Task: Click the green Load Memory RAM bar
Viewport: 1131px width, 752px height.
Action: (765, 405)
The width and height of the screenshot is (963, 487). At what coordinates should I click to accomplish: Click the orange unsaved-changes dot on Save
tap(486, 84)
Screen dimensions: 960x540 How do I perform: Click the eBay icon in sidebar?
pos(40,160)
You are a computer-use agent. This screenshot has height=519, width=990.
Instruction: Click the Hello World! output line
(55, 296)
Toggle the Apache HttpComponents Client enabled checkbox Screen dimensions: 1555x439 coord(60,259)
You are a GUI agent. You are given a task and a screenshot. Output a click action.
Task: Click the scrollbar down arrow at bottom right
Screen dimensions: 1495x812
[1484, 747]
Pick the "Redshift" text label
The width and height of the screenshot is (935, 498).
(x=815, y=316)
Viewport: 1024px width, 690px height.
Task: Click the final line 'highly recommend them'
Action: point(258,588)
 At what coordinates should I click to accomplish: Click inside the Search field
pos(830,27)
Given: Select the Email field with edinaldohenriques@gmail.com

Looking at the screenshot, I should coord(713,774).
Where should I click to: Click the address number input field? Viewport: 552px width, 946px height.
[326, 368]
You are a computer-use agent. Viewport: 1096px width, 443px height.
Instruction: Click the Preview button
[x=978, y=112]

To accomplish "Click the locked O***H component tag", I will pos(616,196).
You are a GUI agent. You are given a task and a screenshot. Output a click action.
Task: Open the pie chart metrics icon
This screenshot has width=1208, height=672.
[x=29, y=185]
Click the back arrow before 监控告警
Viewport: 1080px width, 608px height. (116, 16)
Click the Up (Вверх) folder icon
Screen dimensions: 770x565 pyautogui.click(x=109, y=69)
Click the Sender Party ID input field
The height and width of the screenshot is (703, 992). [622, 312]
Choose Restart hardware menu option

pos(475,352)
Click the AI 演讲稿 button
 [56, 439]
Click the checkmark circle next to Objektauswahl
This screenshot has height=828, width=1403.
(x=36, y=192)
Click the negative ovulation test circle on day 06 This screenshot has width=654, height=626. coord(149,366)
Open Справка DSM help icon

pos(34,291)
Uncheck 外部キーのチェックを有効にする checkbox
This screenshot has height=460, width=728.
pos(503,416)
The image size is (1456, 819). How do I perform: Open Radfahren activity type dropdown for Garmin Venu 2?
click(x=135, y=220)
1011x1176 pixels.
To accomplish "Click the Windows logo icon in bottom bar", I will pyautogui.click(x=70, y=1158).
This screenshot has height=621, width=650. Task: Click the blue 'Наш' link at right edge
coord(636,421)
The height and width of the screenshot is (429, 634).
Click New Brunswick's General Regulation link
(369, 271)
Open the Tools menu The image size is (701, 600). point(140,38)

================

• Assigned task
Extract from the records above the lines from the one containing "You are a computer-use agent. Viewport: 1096px" to the one containing "Task: Open the pie chart metrics icon", both lines included, exactly as they appear and with nothing else.

• Your response
You are a computer-use agent. Viewport: 1096px width, 443px height.
Instruction: Click the Preview button
[x=978, y=112]

To accomplish "Click the locked O***H component tag", I will pos(616,196).
You are a GUI agent. You are given a task and a screenshot. Output a click action.
Task: Open the pie chart metrics icon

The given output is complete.